Prisoners held without charges have been sodomised, raped, probed and stripped down in at least five prisons, AP reports
UAE troops in Yemen (Reuters/file photo)

Emirati forces have sexually abused detainees at prisons in Yemen, the Associated Press reported on Wednesday, citing victims and witnesses.

Prisoners held without charges have been sodomised, raped, probed and stripped down in at least five prisons, according to the report.

In one incident at Beir Ahmed prison in Aden in March, hundreds of detainees were sexually abused by searching their anal cavities, AP reported, citing seven witnesses.

"They strip you naked, then tie your hands to a steel pole from the right and the left so you are spread open in front of them. Then the sodomising starts," one prisoner told the news agency.

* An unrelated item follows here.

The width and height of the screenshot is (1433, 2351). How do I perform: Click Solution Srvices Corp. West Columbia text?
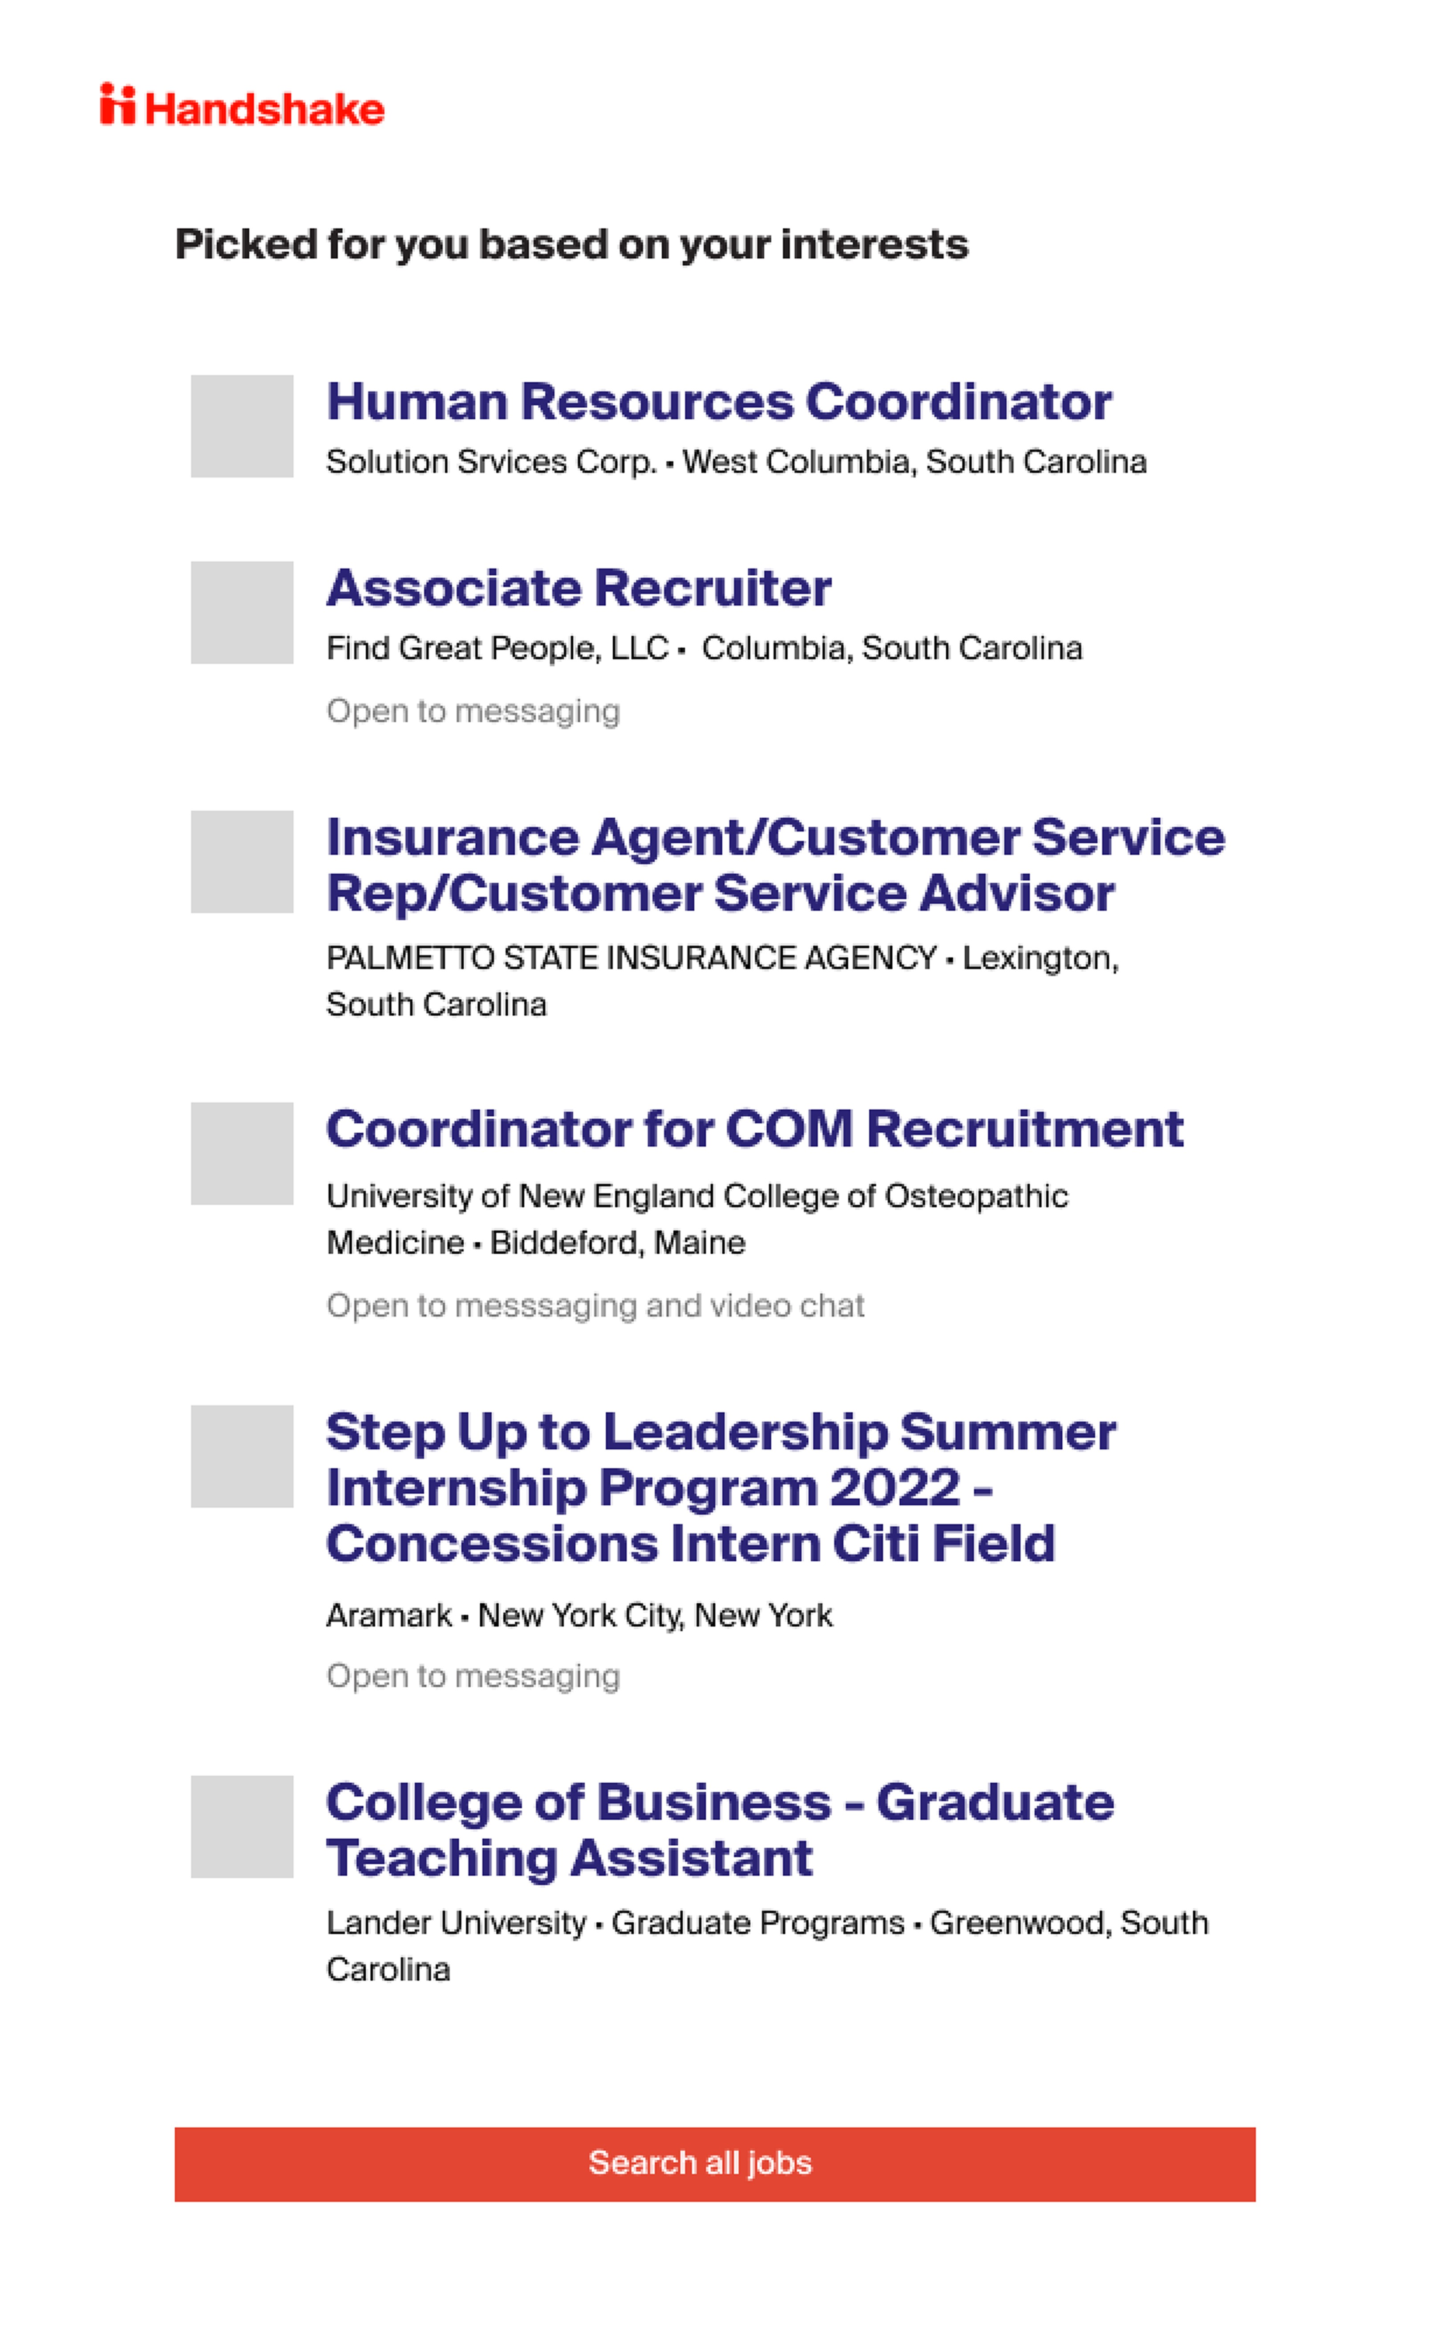tap(737, 462)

He said he did not know what he was being accused of and that he wishes for death daily.

Guards had told prisoners that they were searching for mobile phones possibly hidden inside the detainees' rectums.

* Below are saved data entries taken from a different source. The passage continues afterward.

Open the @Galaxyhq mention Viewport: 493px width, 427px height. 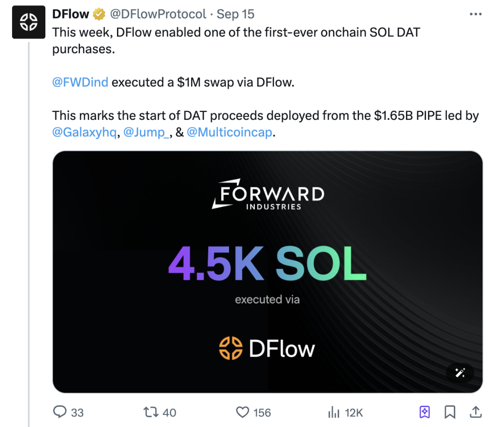coord(84,132)
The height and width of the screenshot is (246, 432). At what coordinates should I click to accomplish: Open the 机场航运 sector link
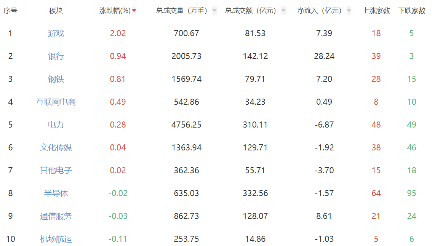(56, 239)
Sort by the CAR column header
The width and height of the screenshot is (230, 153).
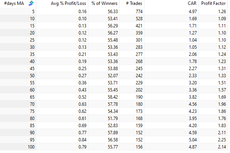pos(189,4)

"It’s beyond imagination," the victim was quoted as saying.

AP also obtained drawings smuggled from the prison depicting the abuse. "The drawings show a man hanging naked from chains while he is being electrocuted, another inmate on the floor surrounded by snarling dogs as several people kick him, and graphic depictions of anal rape," the AP report said.

The United States, which is backing the UAE and Saudi-led coalition of Yemen, has denied being aware of the widespread sexual torture. Pentagon spokesman Major Adrian Rankine-Galloway told AP that Washington has "received no credible allegations" of abuse.

Last year, Human Rights Watch accused UAE forces of arbitrarily arresting or forcibly disappearing Yemenis and moving "detainees outside the country" including to a base in Eritrea.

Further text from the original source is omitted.